→ What to work on
Copy out the lines that run from the one containing "Locate an element" through the one containing "table-row: CENTRO 11", keeping both of those lines, and leave the pictures out.

→ Data
[Start of Attachment]
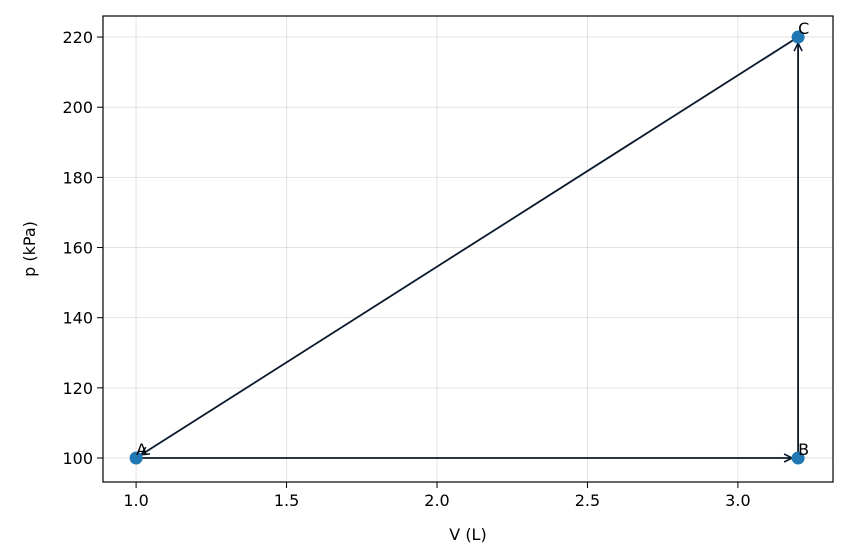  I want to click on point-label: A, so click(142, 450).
[End of Attachment]
[Start of Attachment]
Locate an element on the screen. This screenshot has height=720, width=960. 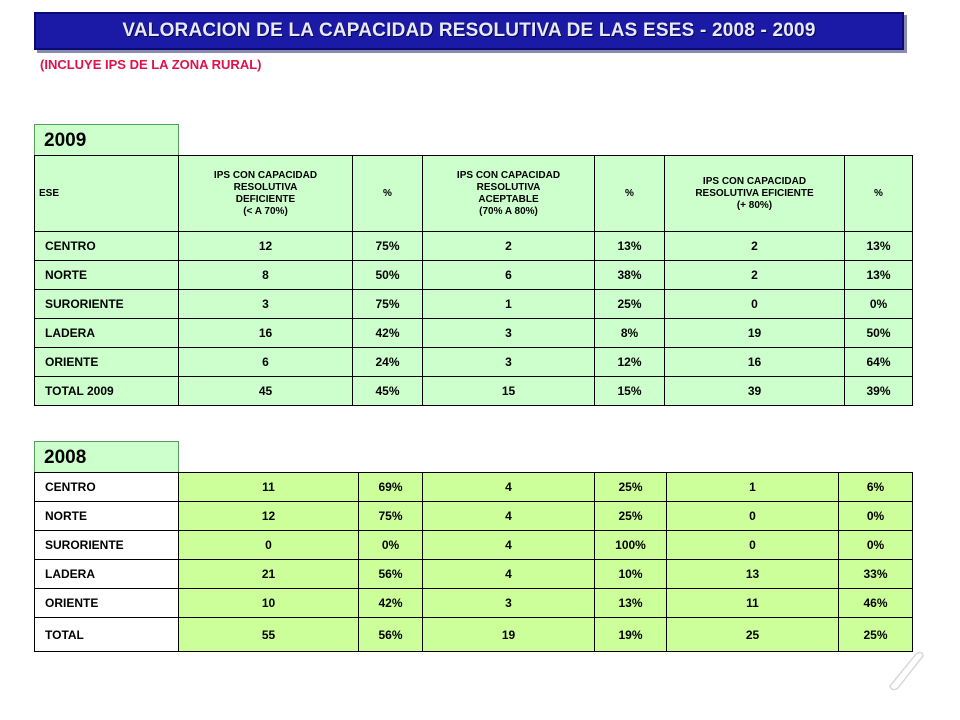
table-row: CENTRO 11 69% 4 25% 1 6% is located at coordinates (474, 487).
[End of Attachment]
[Start of Attachment]
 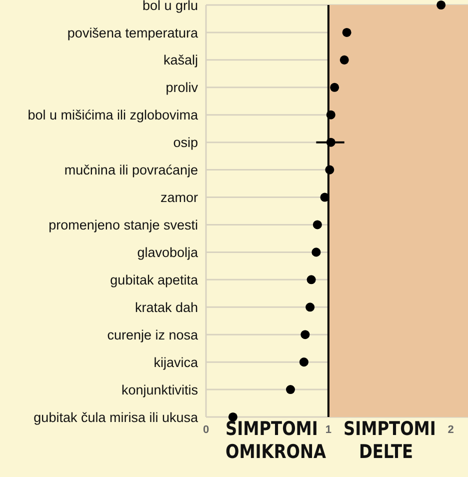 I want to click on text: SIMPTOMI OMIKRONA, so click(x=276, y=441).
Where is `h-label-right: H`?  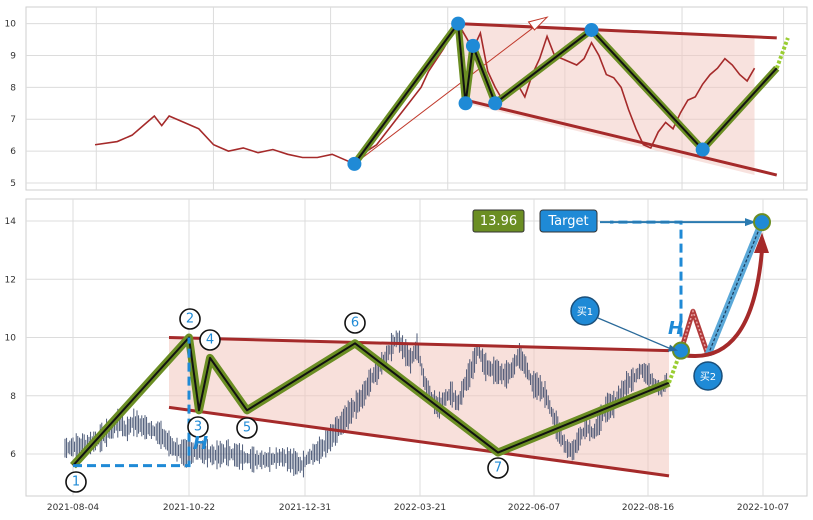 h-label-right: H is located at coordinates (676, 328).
[End of Attachment]
→ Solution to the problem
Locate an element on the screen. This screenshot has height=720, width=960. 
table-row: CENTRO 11 69% 4 25% 1 6% is located at coordinates (474, 487).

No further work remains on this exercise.